TASKS:
1. In the lab news excerpt, which city hosted the IBS biannual meeting?
2. Resume the lab news excerpt right after its final sentence, in the same voice and style.

EXCERPT:
╭──

Sergio Chozas arrived today to Madrid for two weeks of work at MNCN. We’ll set up the analyses for the effects of human pressure and natural dynamics on the structure of the sand dune plant communities he’s studying at south-west Portugal.
Joaquín is back from the IBS biannual meeting in Miami. An excellent (though long) week of talks and work meetings that has resulted in nice ideas and contributions to improve some of the lab’s current research, strengthen current collaborations and setup new ones.
We also had a fruitful editorial meeting for Frontiers of Biogeography, which will help building up the strategy for the forthcoming two crucial years for the journal.
Nonetheless, Pedro was one of the sensations of the meeting, being now the youngest member of the Society.
This week I’m at the job application for a permanent research position at Spanish CSIC. The first exercise (exposition of the CV) has started today, and I’ll probably give my talk on Wednesday. A lot of good researchers in ecology, as well as a few good friends. Tomorrow we’ll know whether the second exercise (research project) is this week or in two weeks’ time (probably the latter).

╰──

PROVIDED INFORMATION:
╭──

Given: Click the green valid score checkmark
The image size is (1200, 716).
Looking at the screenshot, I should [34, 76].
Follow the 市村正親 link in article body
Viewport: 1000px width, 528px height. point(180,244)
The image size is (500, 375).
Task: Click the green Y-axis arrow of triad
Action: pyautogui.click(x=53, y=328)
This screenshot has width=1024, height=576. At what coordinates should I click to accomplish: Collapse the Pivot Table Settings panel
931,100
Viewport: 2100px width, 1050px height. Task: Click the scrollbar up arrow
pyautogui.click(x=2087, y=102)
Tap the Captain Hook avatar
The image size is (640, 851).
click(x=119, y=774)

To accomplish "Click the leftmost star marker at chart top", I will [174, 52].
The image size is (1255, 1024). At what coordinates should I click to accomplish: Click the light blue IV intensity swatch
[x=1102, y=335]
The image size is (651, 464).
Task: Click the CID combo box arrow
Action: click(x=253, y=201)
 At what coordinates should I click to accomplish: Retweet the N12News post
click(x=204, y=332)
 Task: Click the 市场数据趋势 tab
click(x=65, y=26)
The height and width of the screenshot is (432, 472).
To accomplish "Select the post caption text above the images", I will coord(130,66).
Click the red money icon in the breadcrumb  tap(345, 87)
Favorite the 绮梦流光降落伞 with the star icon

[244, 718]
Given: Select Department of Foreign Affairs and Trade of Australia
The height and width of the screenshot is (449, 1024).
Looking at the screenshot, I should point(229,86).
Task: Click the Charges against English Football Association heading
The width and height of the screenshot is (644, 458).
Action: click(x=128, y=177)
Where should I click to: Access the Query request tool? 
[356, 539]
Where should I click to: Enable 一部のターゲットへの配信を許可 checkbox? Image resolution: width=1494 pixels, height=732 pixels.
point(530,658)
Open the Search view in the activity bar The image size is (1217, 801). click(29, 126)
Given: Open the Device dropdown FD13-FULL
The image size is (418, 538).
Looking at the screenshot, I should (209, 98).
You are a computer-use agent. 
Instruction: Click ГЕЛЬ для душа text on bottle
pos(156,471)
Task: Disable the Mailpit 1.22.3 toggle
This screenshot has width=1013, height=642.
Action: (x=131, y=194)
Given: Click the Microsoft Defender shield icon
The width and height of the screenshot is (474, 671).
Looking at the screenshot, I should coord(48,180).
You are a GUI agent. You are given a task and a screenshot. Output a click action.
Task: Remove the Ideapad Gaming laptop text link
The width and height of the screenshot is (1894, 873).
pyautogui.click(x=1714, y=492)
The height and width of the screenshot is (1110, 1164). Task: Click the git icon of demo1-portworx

╰──

EXERCISE RESPONSES:
1. Miami

2.
Tomorrow I’m finally leaving for good to go back to Madrid to be full time in my position at the Natural History Museum of Madrid. It have been more than 14 months (leaving out the trips to Europe) working as Visiting Professor at the Dept. of Ecology of the Federal University of Goiás, interacting with the people here, teaching and starting to work with several students. We will maintain the cooperation, of course; I’ll receive students from here and come here from time to time. But I’m going to miss these people and the continous scientific discussion. Hopefully (or rather I’m sure) I will have a fruitful and exciting environment in the Madrid Museum from now on.
Next January (16th-20th) I’ll be teaching my course on “Measuring Biodiversity: Obtaining data, assessing its quality and generating measures of different aspects of diversity”. This is one of the Advanced Courses 2012 of the Centre for Environmental Biology (CBA) of the Faculdade de Ciencias of the University of Lisbon.
The course is an update of the one I’ve been teaching at, e.g., the University of Alcalá, Federal University of Goiás or Rio de Janeiro Botanical Garden, among other places. Its aim is to provide the students with a broad view on why we measure biodiversity, how we measure it, and how each measure relates to each aspect of diversity, and which ecological, evolutionary and biogeographical processes may be related to each one of these aspects. Special emphasis is made on how to overcome the limitations of biodiversity data. Although species diversity is the main focus of the course, phylogenetic and – specially – functional diversity are also discussed. A brief description of the course and the registration details can be found here.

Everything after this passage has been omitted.